A new month and a new moon - the Moon of the Long Night. My adoptive home of Frome traditionally greets the solstice season with street festivities and a mass countdown to the ceremonial illumination-switching-on moment. The Extravaganza, as this was magnificently titled, centred around the big tree beside the market cross, with shops staying open late and plying mincepies mulled wine and chocolates as well as their trades. We had carols, bellringers, bands... ah, the good times rolled. Last year, presumably responding to a directive from Brussells, the tree was surrounded by an iron fence Michael Eavis might envied, and local youths naturally rallied to the challenge. So this year there is no tree in the market place. Instead we had a Sunday market in the Cheese & Grain and sporadic santa-related activity in the precinct with sound effects from a radio van and a merry-go-round. Not quite what Strictly judge Len would call a smorgsbord of gorgeousness, but with quaint charm, especially the Christmas fairies dispensing snow from Siberia.
"Christmas decorations are a kind of defiance" Rose Flint suggested in her poetry workshop at the library, "Awareness of the night sky is deep in the human psyche.
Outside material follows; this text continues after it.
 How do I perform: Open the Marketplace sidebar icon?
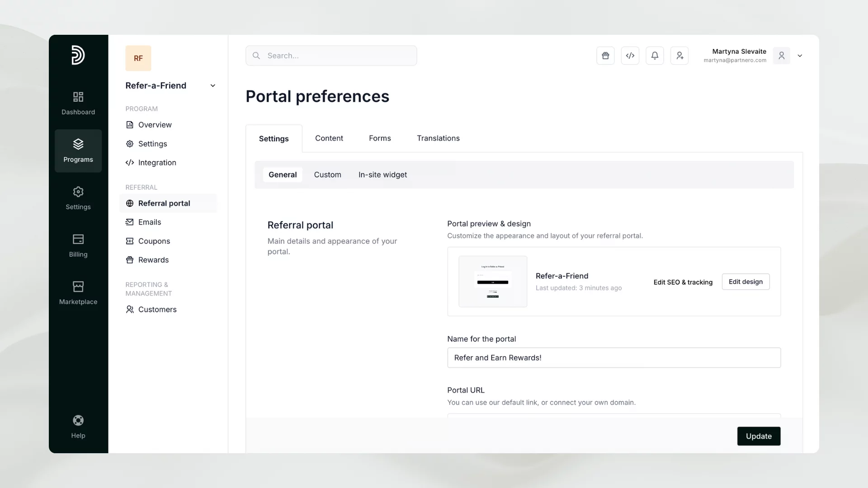(x=78, y=292)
We're bringing the stars inside, and helping the light to return." We wrote about snow, and glitter, and stars, shaping constellations like gods. Winter glitz for wintry glums.
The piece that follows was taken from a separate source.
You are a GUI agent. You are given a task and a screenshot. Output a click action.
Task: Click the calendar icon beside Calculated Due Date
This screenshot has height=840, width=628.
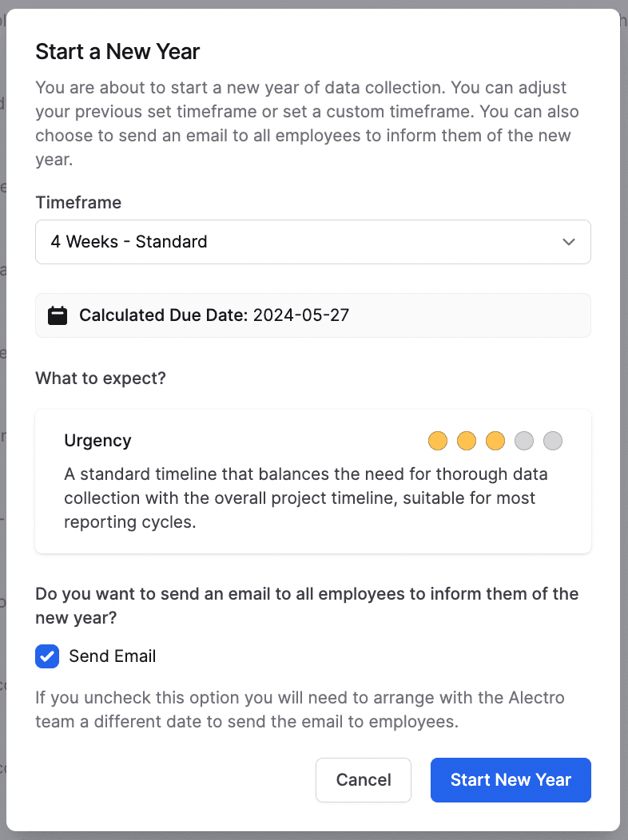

The Poetry Cafe was crowded for "Difficult Journeys" and we had to clear the window sills when we ran out of room for chairs. The theme's tenuous connection with The Wizard of Oz, the pantomime at the Merlin, was largely ignored by guest poets Rose Flint and Malinda Kennedy and 19 open-mic contributors who opted for more personal interpretations.
It always inspires a sense of privilege when writers share intimate feelings, and there were some glittering gems.
Dianne Penny's beautifully-performed poem was a favourite for me: I never knew I had the right to speak... listen, listen, listen... Paula as theatre director picked out many for special praise and donated prizes, with Linda Perry and Rosie Jackson agreed as worthy winners of the theatre tickets.